**Data for this exercise**
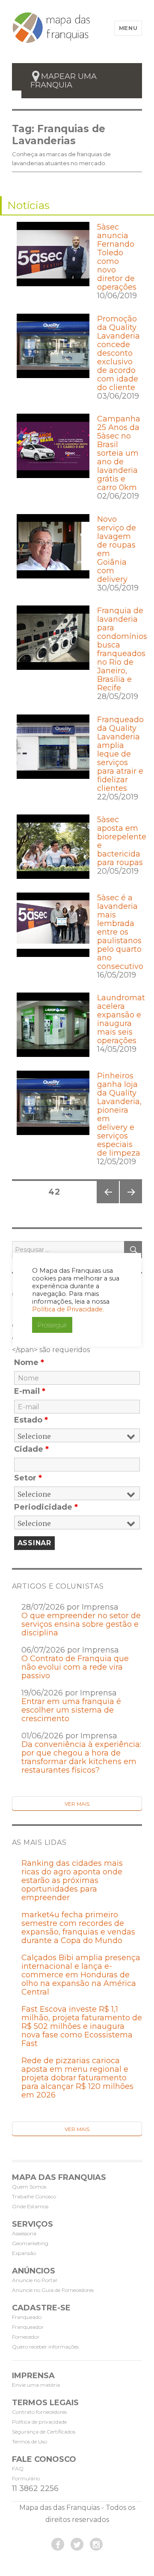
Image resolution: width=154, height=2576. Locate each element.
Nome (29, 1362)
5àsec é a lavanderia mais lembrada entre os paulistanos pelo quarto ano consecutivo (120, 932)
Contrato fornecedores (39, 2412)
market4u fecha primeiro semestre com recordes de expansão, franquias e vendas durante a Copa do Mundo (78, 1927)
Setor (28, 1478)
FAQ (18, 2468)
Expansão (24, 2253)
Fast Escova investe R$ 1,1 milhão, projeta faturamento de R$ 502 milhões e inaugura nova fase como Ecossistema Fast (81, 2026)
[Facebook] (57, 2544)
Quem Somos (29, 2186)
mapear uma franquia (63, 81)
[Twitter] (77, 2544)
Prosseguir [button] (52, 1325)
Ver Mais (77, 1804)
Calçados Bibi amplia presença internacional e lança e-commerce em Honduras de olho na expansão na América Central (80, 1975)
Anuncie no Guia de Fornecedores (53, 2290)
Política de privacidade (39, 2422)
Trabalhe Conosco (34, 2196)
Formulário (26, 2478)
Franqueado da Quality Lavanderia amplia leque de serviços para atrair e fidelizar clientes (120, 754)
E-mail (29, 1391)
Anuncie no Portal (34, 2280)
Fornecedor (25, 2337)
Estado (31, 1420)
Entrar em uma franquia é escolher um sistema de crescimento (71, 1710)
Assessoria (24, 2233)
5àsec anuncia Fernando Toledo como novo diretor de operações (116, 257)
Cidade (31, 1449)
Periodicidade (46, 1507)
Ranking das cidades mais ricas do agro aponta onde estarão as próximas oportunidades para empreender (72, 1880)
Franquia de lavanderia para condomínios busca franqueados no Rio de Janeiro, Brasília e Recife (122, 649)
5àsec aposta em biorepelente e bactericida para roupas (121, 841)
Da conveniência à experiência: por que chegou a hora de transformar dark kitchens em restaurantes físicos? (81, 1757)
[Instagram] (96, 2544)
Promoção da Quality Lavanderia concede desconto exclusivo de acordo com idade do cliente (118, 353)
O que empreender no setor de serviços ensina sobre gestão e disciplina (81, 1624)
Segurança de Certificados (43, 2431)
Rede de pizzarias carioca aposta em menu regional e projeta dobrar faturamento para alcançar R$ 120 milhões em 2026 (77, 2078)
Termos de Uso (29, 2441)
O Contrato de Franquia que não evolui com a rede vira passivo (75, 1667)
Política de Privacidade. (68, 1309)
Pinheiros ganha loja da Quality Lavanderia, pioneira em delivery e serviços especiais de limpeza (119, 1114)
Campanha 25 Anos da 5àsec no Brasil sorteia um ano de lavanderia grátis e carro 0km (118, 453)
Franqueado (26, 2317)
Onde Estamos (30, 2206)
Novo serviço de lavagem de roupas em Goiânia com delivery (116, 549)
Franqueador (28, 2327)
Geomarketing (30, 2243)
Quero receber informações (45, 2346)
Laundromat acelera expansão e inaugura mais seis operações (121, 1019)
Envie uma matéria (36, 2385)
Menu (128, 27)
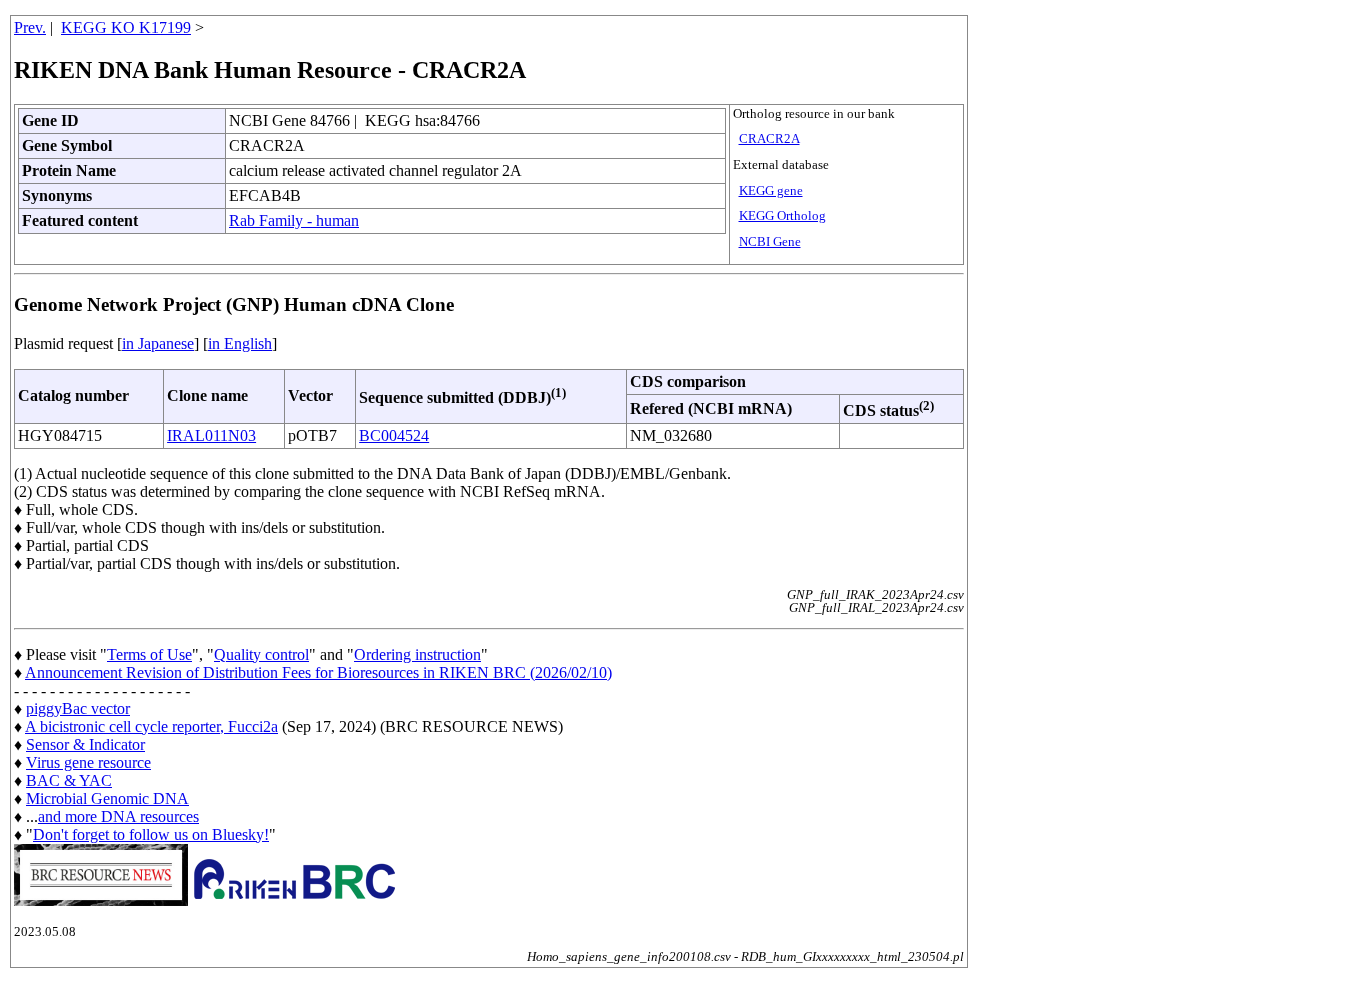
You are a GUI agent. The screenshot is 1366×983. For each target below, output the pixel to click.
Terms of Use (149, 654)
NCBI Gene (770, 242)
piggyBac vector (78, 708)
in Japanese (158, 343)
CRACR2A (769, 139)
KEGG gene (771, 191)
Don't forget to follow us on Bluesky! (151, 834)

**Task item**
Check each line above for the string "roupas" and copy every line that has it.

**Your solution**
5àsec aposta em biorepelente e bactericida para roupas (121, 841)
Novo serviço de lavagem de roupas em Goiânia com delivery (116, 549)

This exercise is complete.